Install dependencies:

pip install -r requirements.txt

Configure environment variables:

# Create .env file with your API keys
GOOGLE_API_KEY=your_google_api_key
QDRANT_URL=your_qdrant_url  # Optional for cloud deployment
QDRANT_API_KEY=your_qdrant_api_key  # Optional for cloud deployment

Run the setup script:

python setup_system.py

Launch the application:

python app.py

References

[1] T. N. Ba, V. D. The, T. P. Quang, and T. T. Van. Vietnamese legal information retrieval in question-answering system, 2024. URL https://arxivorg/abs/2409.13699.

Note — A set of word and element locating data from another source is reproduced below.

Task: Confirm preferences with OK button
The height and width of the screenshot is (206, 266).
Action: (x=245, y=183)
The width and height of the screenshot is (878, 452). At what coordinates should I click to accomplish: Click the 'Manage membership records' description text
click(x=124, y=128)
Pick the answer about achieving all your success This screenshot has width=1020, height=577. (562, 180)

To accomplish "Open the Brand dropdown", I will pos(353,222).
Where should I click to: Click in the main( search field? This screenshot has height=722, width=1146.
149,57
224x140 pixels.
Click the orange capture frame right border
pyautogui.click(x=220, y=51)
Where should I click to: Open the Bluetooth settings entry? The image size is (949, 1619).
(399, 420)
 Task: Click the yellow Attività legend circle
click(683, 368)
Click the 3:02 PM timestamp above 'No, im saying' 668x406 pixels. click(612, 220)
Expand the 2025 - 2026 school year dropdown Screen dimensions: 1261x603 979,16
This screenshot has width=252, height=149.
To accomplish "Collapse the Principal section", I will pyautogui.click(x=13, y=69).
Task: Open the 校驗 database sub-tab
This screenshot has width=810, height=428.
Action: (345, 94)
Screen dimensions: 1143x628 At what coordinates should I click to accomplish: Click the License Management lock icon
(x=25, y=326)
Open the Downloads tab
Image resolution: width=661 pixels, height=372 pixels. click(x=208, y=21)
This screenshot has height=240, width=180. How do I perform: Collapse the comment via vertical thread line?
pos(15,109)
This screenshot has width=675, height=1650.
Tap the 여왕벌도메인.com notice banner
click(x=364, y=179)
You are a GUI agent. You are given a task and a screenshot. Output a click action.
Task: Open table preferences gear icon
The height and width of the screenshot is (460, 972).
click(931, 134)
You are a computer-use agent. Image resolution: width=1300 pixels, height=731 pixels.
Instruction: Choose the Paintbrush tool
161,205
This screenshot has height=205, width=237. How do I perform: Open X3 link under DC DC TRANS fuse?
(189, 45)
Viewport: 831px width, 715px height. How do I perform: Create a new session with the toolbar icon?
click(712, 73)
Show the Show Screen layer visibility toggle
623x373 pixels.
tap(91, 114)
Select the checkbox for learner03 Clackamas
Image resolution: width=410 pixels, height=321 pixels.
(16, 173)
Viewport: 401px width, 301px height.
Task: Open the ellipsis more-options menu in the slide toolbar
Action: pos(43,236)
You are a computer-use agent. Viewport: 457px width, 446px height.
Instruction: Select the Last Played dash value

[2] P. Lewis, E. Perez, A. Piktus, F. Petroni, V. Karpukhin, N. Goyal, H.Küttler, M. Lewis, W. tau Yih, T. Rocktäschel, S. Riedel, and D. Kiela. Retrieval-augmented generation for knowledge-intensive nlp tasks, 2021. URL https://arxiv.org/abs/2005.11401.

[3] Y. Gao, Y. Xiong, X. Gao, K. Jia, J. Pan, Y. Bi, Y. Dai, J. Sun, M. Wang, and H. Wang. Retrieval-augmented generation for large language models: A survey, 2024. URL https://arxiv.org/abs/2312.10997.

[4] J. Rayo, R. de la Rosa, and M. Garrido. A hybrid approach to information retrieval and answer generation for regulatory texts, 2025. URL https://arxiv.org/abs/2502.16767.

[5] BM25 retriever

[6] QDrant Vector Database

License

This project is licensed under the MIT License.